To minimize triangle deformations, we compute a mid-shape by averaging the corresponding points from both images. This also produces a mid-triangulation, as the resulting average points will have a one-to-one mapping with the points in either image. Warping both images into this shared mid-shape, using the average of their vector coordinates, ensures a smoother and more balanced transformation between the two.

\mathbf{P}_{\text{mid}} = \frac{1}{2} \left( \mathbf{P}_1 + \mathbf{P}_2 \right)

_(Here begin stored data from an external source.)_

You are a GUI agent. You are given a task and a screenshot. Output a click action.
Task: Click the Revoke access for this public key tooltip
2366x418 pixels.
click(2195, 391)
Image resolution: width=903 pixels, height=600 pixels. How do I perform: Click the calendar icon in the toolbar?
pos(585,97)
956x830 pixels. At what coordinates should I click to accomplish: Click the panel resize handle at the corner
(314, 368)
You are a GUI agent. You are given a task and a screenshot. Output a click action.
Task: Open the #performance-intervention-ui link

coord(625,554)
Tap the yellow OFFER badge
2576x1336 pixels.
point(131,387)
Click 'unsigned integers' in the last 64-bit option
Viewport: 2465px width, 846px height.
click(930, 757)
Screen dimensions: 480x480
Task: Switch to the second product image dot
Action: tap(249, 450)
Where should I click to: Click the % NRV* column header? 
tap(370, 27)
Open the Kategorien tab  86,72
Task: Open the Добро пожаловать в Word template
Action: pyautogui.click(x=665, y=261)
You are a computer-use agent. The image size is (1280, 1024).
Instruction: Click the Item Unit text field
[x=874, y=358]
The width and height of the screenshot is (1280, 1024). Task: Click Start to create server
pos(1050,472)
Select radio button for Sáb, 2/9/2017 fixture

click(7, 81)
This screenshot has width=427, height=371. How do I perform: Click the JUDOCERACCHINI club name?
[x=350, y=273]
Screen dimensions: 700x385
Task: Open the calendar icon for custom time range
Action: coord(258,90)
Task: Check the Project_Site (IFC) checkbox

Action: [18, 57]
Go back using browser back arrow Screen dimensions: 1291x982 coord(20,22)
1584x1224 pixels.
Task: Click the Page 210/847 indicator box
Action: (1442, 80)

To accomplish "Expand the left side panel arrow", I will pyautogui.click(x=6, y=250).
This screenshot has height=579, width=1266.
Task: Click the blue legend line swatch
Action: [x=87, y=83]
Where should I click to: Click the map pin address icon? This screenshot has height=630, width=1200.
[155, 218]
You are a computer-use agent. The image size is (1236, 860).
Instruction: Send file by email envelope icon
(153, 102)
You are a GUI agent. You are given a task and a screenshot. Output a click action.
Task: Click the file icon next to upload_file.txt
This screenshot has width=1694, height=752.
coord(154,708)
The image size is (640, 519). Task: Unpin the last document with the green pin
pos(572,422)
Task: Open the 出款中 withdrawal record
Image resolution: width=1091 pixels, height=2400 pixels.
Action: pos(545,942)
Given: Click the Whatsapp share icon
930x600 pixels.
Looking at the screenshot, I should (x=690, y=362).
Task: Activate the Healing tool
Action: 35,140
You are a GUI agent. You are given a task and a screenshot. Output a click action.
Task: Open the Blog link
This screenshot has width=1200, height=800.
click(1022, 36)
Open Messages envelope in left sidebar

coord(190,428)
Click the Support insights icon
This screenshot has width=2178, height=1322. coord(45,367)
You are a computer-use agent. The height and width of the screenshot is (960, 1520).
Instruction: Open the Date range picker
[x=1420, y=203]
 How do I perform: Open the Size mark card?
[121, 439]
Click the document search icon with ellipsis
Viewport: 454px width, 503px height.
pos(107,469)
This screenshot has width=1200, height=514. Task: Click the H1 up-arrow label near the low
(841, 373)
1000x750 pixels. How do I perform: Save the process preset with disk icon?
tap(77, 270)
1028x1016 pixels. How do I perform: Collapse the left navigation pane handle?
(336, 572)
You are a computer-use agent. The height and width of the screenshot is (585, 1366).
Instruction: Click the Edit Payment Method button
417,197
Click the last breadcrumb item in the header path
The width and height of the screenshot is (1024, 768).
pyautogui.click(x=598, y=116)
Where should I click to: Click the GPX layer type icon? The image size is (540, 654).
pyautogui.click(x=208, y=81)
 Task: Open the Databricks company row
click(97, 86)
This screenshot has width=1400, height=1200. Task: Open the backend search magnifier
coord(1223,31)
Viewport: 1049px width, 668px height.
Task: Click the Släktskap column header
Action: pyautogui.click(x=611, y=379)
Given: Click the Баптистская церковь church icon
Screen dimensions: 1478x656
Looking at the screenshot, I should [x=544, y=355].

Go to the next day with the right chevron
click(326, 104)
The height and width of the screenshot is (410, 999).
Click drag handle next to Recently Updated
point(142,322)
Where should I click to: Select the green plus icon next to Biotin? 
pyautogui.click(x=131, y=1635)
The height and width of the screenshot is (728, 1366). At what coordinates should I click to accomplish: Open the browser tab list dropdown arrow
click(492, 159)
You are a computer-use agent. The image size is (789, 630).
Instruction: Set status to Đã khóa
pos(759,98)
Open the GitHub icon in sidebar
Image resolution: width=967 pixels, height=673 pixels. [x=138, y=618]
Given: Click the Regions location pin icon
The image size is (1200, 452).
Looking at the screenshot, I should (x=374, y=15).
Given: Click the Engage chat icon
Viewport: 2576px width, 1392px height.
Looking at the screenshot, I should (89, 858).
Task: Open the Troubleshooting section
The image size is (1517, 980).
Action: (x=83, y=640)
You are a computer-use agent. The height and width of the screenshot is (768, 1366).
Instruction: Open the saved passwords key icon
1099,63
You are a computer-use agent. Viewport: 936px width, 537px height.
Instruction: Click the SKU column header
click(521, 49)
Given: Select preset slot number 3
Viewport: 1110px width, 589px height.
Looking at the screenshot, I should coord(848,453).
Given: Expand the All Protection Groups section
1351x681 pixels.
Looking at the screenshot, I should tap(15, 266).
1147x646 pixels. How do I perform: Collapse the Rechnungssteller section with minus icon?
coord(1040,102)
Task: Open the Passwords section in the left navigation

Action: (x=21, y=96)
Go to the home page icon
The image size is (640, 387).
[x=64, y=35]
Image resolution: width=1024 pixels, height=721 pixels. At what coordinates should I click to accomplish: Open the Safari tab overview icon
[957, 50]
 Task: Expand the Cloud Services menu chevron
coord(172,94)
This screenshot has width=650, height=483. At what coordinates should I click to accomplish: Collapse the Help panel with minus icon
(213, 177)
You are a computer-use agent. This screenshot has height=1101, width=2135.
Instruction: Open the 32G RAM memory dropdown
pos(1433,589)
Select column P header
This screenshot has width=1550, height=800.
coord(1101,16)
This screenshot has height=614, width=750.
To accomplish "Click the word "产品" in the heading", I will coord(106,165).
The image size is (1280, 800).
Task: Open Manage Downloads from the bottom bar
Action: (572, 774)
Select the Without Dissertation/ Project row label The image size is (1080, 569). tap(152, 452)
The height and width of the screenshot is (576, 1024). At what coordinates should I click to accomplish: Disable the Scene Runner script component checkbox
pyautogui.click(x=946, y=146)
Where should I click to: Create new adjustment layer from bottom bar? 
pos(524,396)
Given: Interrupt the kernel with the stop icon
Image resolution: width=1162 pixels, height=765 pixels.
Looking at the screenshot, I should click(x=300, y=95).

An affine transform enables a linear mapping from one set of points to another using a transformation matrix. To find this matrix, we calculate it based on the corresponding vertices of triangles in our triangulation for both images relative to the mid-shape. For triangle vertices $p_1$ , $p_2$ , $p_3$ in the source shape (the original image) and $q_1$ , $q_2$ , $q_3$ in the target shape (the mid-way shape), we can express the transformation as

\begin{bmatrix} x' \\ y' \\ 1 \end{bmatrix} = \begin{bmatrix} a & b & c \\ d & e & f \\ 0 & 0 & 1 \end{bmatrix} \begin{bmatrix} x \\ y \\ 1 \end{bmatrix}

We get the following system of equations to solve for the coefficients

\begin{bmatrix} p_{1,x} & p_{1,y} & 1 & 0 & 0 & 0 \\ 0 & 0 & 0 & p_{1,x} & p_{1,y} & 1 \\ p_{2,x} & p_{2,y} & 1 & 0 & 0 & 0 \\ 0 & 0 & 0 & p_{2,x} & p_{2,y} & 1 \\ p_{3,x} & p_{3,y} & 1 & 0 & 0 & 0 \\ 0 & 0 & 0 & p_{3,x} & p_{3,y} & 1 \end{bmatrix} \begin{bmatrix} a \\ b \\ c \\ d \\ e \\ f \end{bmatrix} = \begin{bmatrix} q_{1,x} \\ q_{1,y} \\ q_{2,x} \\ q_{2,y} \\ q_{3,x} \\ q_{3,y} \end{bmatrix}

Solving these equations produces the affine transformation matrix, which can then be applied to all pixels within the triangle, ensuring an accurate warping to match the target shape and location.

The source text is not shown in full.